Similar to the cfracs in this post, define the two complementary continued fractions,
$$x=\cfrac{-(m+1)}{km\color{blue}+\cfrac{(-1)(2m+1)} {3km\color{blue}+\cfrac{(m-1)(3m+1)}{5km\color{blue} +\cfrac{(2m-1)(4m+1)}{7km\color{blue}+\cfrac{(3m-1)(5m+1)}{9km\color{blue}+\ddots}}}}}\tag1$$
$$y=\cfrac{-(m+1)}{km\color{red}-\cfrac{(-1)(2m+1)} {3km\color{red}-\cfrac{(m-1)(3m+1)}{5km\color{red}-\cfrac{(2m-1)(4m+1)}{7km\color{red}-\cfrac{(3m-1)(5m+1)}{9km\color{red}-\ddots}}}}}\tag2$$
The first one is the superfamily which contains Nicco's cfracs in another post. Let $i$ be the imaginary unit. For $k>1$ and $m>1$, it can be empirically observed that $x$ obeys,
$$\left(\frac{(x+i)^m-(x-i)^m}{(x+i)^m+(x-i)^m}\right) \color{blue}{\left(\frac{(k+i)^{m+1}+(k-i)^{m+1}}{(k+i)^{m+1}-(k-i)^{m+1}}\right)^{(-1)^m}}=1\tag3$$
while $y$ obeys,
$$\left(\frac{(y+1)^m+(y-1)^m}{(y+1)^m-(y-1)^m}\right) \color{blue}{\left(\frac{(k+1)^{m+1}+(k-1)^{m+1}}{(k+1)^{m+1}-(k-1)^{m+1}}\right)^{(-1)^{m+1}}}=-1\tag4$$
where the colored part is a constant that depends on the choice of $k,m$. Hence, as shown in this post, $x,y$ are radicals and algebraic numbers of degree $m$.
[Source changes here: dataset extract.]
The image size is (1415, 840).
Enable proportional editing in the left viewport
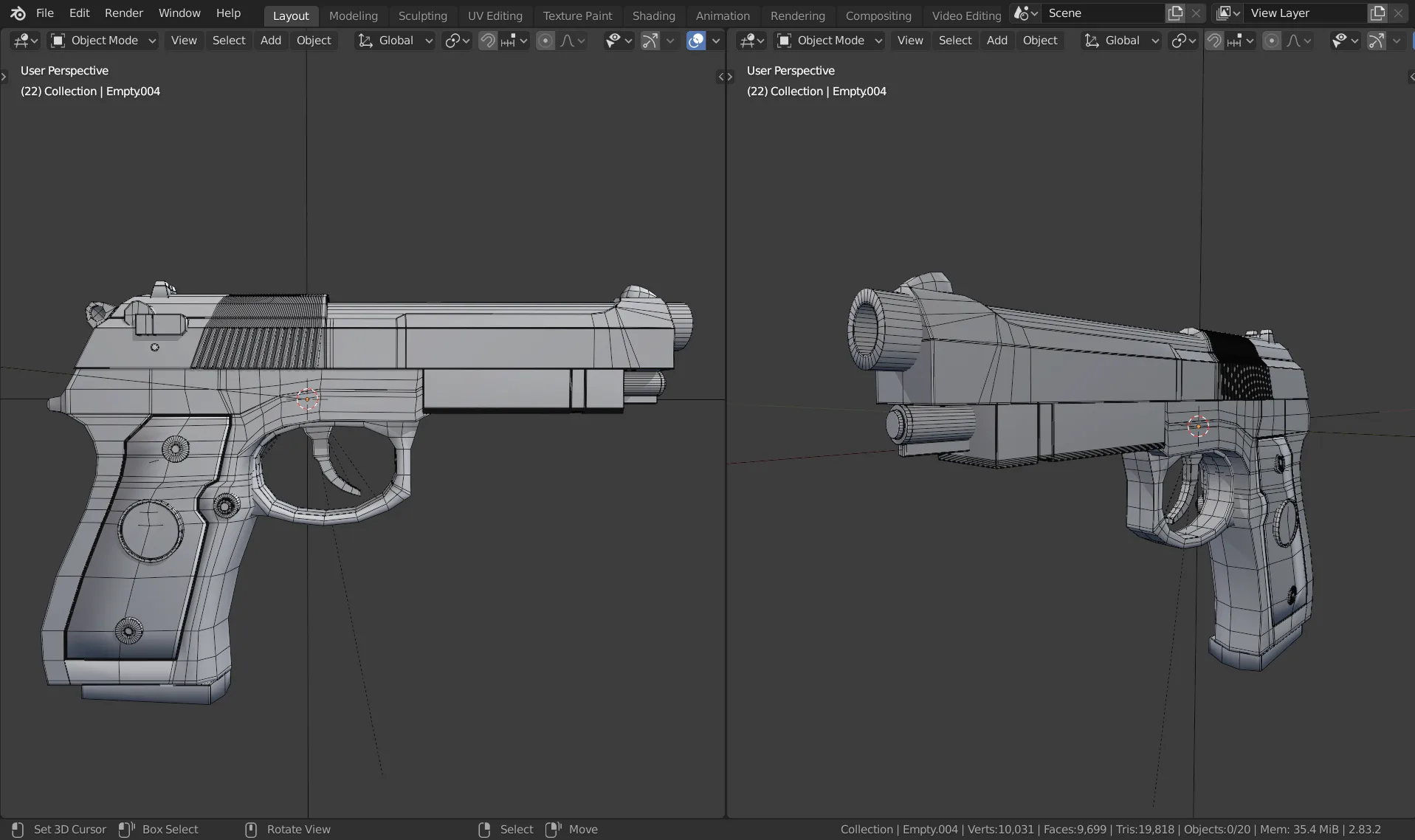pos(546,41)
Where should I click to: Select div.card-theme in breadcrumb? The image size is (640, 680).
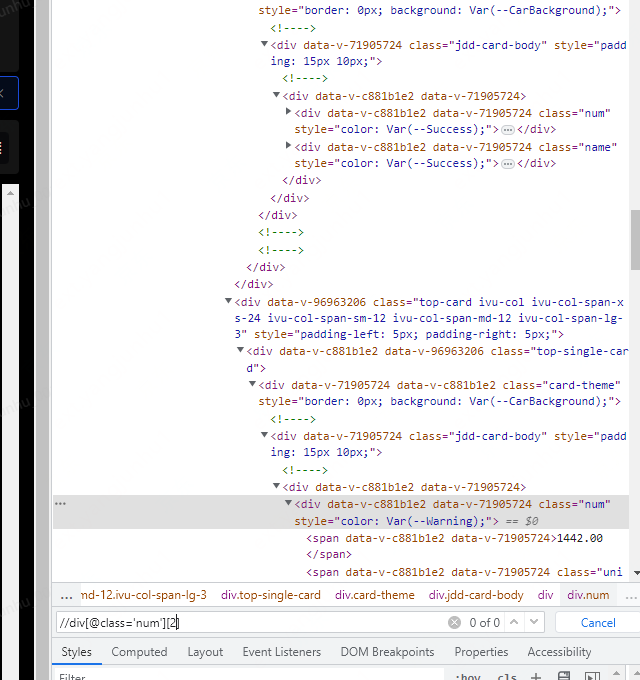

Question: How do we prove that $(3)$ and $(4)$ are indeed true?
P.S. Since,
$$\left(\frac{(z+i)^m+(z-i)^m}{2}\right)^2+i^2\left(\frac{(z+i)^m-(z-i)^m}{2}\right)^2 = (z^2+1)^m$$
then the structure of $(3)$ explains the observations about $a^2+b^2=c^m$ in Nicco's post.